The run defense we're all aware of. Holding the Bills to 68 yards on 38 carries (and Fred Jackson to 12-for-34 and C.J. Spiller to 13-for-6) should have been a fine foundation to beating the Bills on Sunday.
It wasn't, of course, because giveaways led directly to seven Buffalo return points and to ridiculously short fields for 10 more offensive points. But although the pass rush wasn't effective and our downfield coverage had some big holes, sitting on opponents' ground games still is the surest bet toward getting after their QBs.
The Jets remain No. 1 in both yards allowed/game and yards allowed/carry. In fact, the 2.94 yards per carry allowed, if it can be maintained over the final six weeks of the regular season, would shatter our franchise record of 3.14 set in 1970.
"We’re probably playing as good a run defense as has been played in the league in a long time. That’s the positive," Rex Ryan said Monday. And he's right. That 2.94 figure, for instance, if it holds up, would be the best in the NFL since Baltimore's 2007 defense allowed 2.84 per pop (Ryan, defensive coordinator) and Minnesota's 2006 defense gave up 2.83 per tote (Karl Dunbar, defensive line coach). What a coincidence.
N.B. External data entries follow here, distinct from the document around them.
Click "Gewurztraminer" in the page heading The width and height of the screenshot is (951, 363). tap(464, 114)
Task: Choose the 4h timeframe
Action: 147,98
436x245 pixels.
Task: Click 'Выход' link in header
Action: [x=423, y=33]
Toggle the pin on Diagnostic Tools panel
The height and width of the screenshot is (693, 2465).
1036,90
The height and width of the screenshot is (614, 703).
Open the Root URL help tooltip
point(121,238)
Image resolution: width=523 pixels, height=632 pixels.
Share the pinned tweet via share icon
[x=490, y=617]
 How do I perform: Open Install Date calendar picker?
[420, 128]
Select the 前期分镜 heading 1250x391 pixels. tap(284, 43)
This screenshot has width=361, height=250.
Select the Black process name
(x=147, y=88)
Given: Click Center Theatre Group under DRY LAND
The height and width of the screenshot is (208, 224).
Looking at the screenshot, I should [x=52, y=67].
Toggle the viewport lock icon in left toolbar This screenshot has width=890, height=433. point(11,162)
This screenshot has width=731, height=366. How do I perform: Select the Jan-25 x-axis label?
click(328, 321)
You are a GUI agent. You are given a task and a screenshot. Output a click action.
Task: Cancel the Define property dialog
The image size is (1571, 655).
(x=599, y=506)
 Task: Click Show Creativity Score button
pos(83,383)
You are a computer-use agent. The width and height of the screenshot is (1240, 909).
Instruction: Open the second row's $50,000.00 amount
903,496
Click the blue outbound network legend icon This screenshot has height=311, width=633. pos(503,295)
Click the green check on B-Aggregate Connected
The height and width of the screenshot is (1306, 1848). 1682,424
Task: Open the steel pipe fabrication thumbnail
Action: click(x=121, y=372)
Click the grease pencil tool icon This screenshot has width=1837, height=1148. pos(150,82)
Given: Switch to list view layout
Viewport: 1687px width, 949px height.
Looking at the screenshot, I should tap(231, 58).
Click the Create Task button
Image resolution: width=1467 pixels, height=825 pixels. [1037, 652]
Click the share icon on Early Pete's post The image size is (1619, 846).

In our five wins, we've averaged 153 rushing yards per game. In the five losses, 106 per game. What better way to limit the damage of Joe Flacco-to-Torrey Smith, Cam Newton-to-Steve Smith and Ryan Tannehill-to-Mike Wallace in the coming weeks than by limiting their time on the field.
"I think we’re closer than we think, than it looks like, certainly," Rex said. "But it’s still going to take work to get it to where it should be. I’m confident we will fix it."